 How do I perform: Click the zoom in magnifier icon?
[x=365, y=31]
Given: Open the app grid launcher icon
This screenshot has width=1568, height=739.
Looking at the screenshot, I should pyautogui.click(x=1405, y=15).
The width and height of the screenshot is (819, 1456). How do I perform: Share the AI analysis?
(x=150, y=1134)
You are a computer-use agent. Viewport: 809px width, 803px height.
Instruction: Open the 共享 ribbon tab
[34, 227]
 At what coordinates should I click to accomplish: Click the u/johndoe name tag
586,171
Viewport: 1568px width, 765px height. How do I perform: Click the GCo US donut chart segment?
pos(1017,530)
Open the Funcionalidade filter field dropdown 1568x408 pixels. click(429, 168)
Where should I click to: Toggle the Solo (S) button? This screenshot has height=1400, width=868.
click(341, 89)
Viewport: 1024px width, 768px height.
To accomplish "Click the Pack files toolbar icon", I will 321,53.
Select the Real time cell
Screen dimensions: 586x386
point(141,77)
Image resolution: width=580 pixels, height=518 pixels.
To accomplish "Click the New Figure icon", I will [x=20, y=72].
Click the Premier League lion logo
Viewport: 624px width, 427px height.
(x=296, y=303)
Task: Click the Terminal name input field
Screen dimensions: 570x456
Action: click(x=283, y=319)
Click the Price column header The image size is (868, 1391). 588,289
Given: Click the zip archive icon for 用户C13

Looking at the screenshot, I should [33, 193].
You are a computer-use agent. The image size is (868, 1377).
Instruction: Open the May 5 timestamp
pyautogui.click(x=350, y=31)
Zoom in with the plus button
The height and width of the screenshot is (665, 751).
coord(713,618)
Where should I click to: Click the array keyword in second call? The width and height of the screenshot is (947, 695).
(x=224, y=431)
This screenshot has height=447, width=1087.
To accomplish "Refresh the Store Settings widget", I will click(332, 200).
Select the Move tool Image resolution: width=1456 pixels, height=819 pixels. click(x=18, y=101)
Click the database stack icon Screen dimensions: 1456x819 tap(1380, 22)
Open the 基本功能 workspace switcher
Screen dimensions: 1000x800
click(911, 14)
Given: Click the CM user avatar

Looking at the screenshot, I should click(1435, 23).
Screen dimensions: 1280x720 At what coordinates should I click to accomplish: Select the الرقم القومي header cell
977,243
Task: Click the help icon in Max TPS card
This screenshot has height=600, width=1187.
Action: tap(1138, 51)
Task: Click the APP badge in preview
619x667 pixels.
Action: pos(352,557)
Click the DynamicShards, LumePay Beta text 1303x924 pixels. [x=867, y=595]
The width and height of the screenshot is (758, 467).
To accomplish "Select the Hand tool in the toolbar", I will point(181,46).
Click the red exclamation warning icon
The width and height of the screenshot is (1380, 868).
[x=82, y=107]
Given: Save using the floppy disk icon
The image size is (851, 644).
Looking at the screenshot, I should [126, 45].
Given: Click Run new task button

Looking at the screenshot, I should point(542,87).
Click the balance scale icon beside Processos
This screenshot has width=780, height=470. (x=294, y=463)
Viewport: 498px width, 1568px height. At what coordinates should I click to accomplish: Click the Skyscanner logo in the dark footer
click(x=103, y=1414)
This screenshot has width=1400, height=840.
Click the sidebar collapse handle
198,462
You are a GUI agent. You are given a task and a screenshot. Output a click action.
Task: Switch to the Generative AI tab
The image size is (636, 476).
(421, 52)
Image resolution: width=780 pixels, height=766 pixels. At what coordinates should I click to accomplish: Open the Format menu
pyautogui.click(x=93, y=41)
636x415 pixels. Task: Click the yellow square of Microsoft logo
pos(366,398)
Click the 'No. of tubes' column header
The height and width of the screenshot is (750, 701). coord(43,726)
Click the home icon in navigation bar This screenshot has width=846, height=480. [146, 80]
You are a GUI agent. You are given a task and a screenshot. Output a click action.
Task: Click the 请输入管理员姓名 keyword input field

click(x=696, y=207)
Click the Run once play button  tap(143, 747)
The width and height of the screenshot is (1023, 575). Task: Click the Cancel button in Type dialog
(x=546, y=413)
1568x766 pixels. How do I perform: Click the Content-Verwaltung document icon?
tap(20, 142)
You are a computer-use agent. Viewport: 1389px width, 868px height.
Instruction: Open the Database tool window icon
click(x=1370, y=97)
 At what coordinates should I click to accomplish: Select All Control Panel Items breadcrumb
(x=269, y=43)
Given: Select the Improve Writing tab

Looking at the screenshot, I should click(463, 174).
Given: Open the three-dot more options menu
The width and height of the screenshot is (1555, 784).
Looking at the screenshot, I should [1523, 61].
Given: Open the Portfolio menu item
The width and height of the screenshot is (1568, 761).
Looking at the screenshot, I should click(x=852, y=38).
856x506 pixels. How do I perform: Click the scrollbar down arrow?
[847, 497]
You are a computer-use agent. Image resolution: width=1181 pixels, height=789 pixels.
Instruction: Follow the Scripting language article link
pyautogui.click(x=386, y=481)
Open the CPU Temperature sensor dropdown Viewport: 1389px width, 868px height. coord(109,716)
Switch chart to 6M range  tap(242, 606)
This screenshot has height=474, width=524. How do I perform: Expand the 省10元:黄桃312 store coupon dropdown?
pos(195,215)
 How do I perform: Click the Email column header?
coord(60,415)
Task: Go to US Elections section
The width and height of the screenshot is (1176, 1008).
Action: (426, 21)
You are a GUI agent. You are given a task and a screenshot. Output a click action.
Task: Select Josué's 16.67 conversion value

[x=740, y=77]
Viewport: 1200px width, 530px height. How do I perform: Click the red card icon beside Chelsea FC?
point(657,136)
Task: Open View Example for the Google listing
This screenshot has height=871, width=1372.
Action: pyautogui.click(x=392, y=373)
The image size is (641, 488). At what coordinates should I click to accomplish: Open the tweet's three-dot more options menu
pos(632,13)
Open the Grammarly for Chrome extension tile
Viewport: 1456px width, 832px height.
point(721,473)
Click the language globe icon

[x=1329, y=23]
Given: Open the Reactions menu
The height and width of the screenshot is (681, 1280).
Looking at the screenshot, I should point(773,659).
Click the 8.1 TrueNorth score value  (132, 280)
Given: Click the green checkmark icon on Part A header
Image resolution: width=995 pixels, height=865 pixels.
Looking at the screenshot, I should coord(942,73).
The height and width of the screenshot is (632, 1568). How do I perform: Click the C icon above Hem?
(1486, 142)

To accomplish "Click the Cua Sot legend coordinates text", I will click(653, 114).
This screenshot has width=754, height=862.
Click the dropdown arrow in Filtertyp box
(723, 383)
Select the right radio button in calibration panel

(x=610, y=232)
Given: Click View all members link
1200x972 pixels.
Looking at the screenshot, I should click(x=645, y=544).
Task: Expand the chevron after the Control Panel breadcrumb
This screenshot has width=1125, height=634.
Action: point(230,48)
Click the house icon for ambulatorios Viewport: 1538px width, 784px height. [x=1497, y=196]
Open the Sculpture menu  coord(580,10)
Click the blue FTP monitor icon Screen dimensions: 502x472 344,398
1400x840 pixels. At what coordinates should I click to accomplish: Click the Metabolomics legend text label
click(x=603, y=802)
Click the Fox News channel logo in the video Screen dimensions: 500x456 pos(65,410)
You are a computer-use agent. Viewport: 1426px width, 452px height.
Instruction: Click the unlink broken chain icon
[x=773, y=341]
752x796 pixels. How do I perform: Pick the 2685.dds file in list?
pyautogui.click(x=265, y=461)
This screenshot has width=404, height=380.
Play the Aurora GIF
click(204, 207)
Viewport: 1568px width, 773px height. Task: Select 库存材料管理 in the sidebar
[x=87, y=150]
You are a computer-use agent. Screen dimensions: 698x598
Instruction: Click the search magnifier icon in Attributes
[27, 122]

━━━━━━━━━━━━━━━━━━━━━━━━━━━━━━

• Consigne: Recopiez ces lignes à l'identique, pour l'ensemble des items.

• La solution:
 How do I perform: Click the zoom in magnifier icon?
[x=365, y=31]
Given: Open the app grid launcher icon
This screenshot has width=1568, height=739.
Looking at the screenshot, I should pyautogui.click(x=1405, y=15).
The width and height of the screenshot is (819, 1456). How do I perform: Share the AI analysis?
(x=150, y=1134)
You are a computer-use agent. Viewport: 809px width, 803px height.
Instruction: Open the 共享 ribbon tab
[34, 227]
 At what coordinates should I click to accomplish: Click the u/johndoe name tag
586,171
Viewport: 1568px width, 765px height. How do I perform: Click the GCo US donut chart segment?
pos(1017,530)
Open the Funcionalidade filter field dropdown 1568x408 pixels. click(429, 168)
Where should I click to: Toggle the Solo (S) button? This screenshot has height=1400, width=868.
click(341, 89)
Viewport: 1024px width, 768px height.
To accomplish "Click the Pack files toolbar icon", I will 321,53.
Select the Real time cell
Screen dimensions: 586x386
point(141,77)
Image resolution: width=580 pixels, height=518 pixels.
To accomplish "Click the New Figure icon", I will [x=20, y=72].
Click the Premier League lion logo
Viewport: 624px width, 427px height.
(x=296, y=303)
Task: Click the Terminal name input field
Screen dimensions: 570x456
Action: click(x=283, y=319)
Click the Price column header The image size is (868, 1391). 588,289
Given: Click the zip archive icon for 用户C13

Looking at the screenshot, I should [33, 193].
You are a computer-use agent. The image size is (868, 1377).
Instruction: Open the May 5 timestamp
pyautogui.click(x=350, y=31)
Zoom in with the plus button
The height and width of the screenshot is (665, 751).
coord(713,618)
Where should I click to: Click the array keyword in second call? The width and height of the screenshot is (947, 695).
(x=224, y=431)
This screenshot has height=447, width=1087.
To accomplish "Refresh the Store Settings widget", I will click(332, 200).
Select the Move tool Image resolution: width=1456 pixels, height=819 pixels. click(x=18, y=101)
Click the database stack icon Screen dimensions: 1456x819 tap(1380, 22)
Open the 基本功能 workspace switcher
Screen dimensions: 1000x800
click(911, 14)
Given: Click the CM user avatar

Looking at the screenshot, I should click(1435, 23).
Screen dimensions: 1280x720 At what coordinates should I click to accomplish: Select the الرقم القومي header cell
977,243
Task: Click the help icon in Max TPS card
This screenshot has height=600, width=1187.
Action: tap(1138, 51)
Task: Click the APP badge in preview
619x667 pixels.
Action: pos(352,557)
Click the DynamicShards, LumePay Beta text 1303x924 pixels. [x=867, y=595]
The width and height of the screenshot is (758, 467).
To accomplish "Select the Hand tool in the toolbar", I will point(181,46).
Click the red exclamation warning icon
The width and height of the screenshot is (1380, 868).
[x=82, y=107]
Given: Save using the floppy disk icon
The image size is (851, 644).
Looking at the screenshot, I should [126, 45].
Given: Click Run new task button

Looking at the screenshot, I should point(542,87).
Click the balance scale icon beside Processos
This screenshot has width=780, height=470. (x=294, y=463)
Viewport: 498px width, 1568px height. At what coordinates should I click to accomplish: Click the Skyscanner logo in the dark footer
click(x=103, y=1414)
This screenshot has width=1400, height=840.
Click the sidebar collapse handle
198,462
You are a GUI agent. You are given a task and a screenshot. Output a click action.
Task: Switch to the Generative AI tab
The image size is (636, 476).
(421, 52)
Image resolution: width=780 pixels, height=766 pixels. At what coordinates should I click to accomplish: Open the Format menu
pyautogui.click(x=93, y=41)
636x415 pixels. Task: Click the yellow square of Microsoft logo
pos(366,398)
Click the 'No. of tubes' column header
The height and width of the screenshot is (750, 701). coord(43,726)
Click the home icon in navigation bar This screenshot has width=846, height=480. [146, 80]
You are a GUI agent. You are given a task and a screenshot. Output a click action.
Task: Click the 请输入管理员姓名 keyword input field

click(x=696, y=207)
Click the Run once play button  tap(143, 747)
The width and height of the screenshot is (1023, 575). Task: Click the Cancel button in Type dialog
(x=546, y=413)
1568x766 pixels. How do I perform: Click the Content-Verwaltung document icon?
tap(20, 142)
You are a computer-use agent. Viewport: 1389px width, 868px height.
Instruction: Open the Database tool window icon
click(x=1370, y=97)
 At what coordinates should I click to accomplish: Select All Control Panel Items breadcrumb
(x=269, y=43)
Given: Select the Improve Writing tab

Looking at the screenshot, I should click(463, 174).
Given: Open the three-dot more options menu
The width and height of the screenshot is (1555, 784).
Looking at the screenshot, I should [1523, 61].
Given: Open the Portfolio menu item
The width and height of the screenshot is (1568, 761).
Looking at the screenshot, I should click(x=852, y=38).
856x506 pixels. How do I perform: Click the scrollbar down arrow?
[847, 497]
You are a computer-use agent. Image resolution: width=1181 pixels, height=789 pixels.
Instruction: Follow the Scripting language article link
pyautogui.click(x=386, y=481)
Open the CPU Temperature sensor dropdown Viewport: 1389px width, 868px height. coord(109,716)
Switch chart to 6M range  tap(242, 606)
This screenshot has height=474, width=524. How do I perform: Expand the 省10元:黄桃312 store coupon dropdown?
pos(195,215)
 How do I perform: Click the Email column header?
coord(60,415)
Task: Go to US Elections section
The width and height of the screenshot is (1176, 1008).
Action: (426, 21)
You are a GUI agent. You are given a task and a screenshot. Output a click action.
Task: Select Josué's 16.67 conversion value

[x=740, y=77]
Viewport: 1200px width, 530px height. How do I perform: Click the red card icon beside Chelsea FC?
point(657,136)
Task: Open View Example for the Google listing
This screenshot has height=871, width=1372.
Action: pyautogui.click(x=392, y=373)
The image size is (641, 488). At what coordinates should I click to accomplish: Open the tweet's three-dot more options menu
pos(632,13)
Open the Grammarly for Chrome extension tile
Viewport: 1456px width, 832px height.
point(721,473)
Click the language globe icon

[x=1329, y=23]
Given: Open the Reactions menu
The height and width of the screenshot is (681, 1280).
Looking at the screenshot, I should point(773,659).
Click the 8.1 TrueNorth score value  (132, 280)
Given: Click the green checkmark icon on Part A header
Image resolution: width=995 pixels, height=865 pixels.
Looking at the screenshot, I should coord(942,73).
The height and width of the screenshot is (632, 1568). How do I perform: Click the C icon above Hem?
(1486, 142)

To accomplish "Click the Cua Sot legend coordinates text", I will click(653, 114).
This screenshot has width=754, height=862.
Click the dropdown arrow in Filtertyp box
(723, 383)
Select the right radio button in calibration panel

(x=610, y=232)
Given: Click View all members link
1200x972 pixels.
Looking at the screenshot, I should click(x=645, y=544).
Task: Expand the chevron after the Control Panel breadcrumb
This screenshot has width=1125, height=634.
Action: point(230,48)
Click the house icon for ambulatorios Viewport: 1538px width, 784px height. [x=1497, y=196]
Open the Sculpture menu  coord(580,10)
Click the blue FTP monitor icon Screen dimensions: 502x472 344,398
1400x840 pixels. At what coordinates should I click to accomplish: Click the Metabolomics legend text label
click(x=603, y=802)
Click the Fox News channel logo in the video Screen dimensions: 500x456 pos(65,410)
You are a computer-use agent. Viewport: 1426px width, 452px height.
Instruction: Click the unlink broken chain icon
[x=773, y=341]
752x796 pixels. How do I perform: Pick the 2685.dds file in list?
pyautogui.click(x=265, y=461)
This screenshot has width=404, height=380.
Play the Aurora GIF
click(204, 207)
Viewport: 1568px width, 773px height. Task: Select 库存材料管理 in the sidebar
[x=87, y=150]
You are a computer-use agent. Screen dimensions: 698x598
Instruction: Click the search magnifier icon in Attributes
[27, 122]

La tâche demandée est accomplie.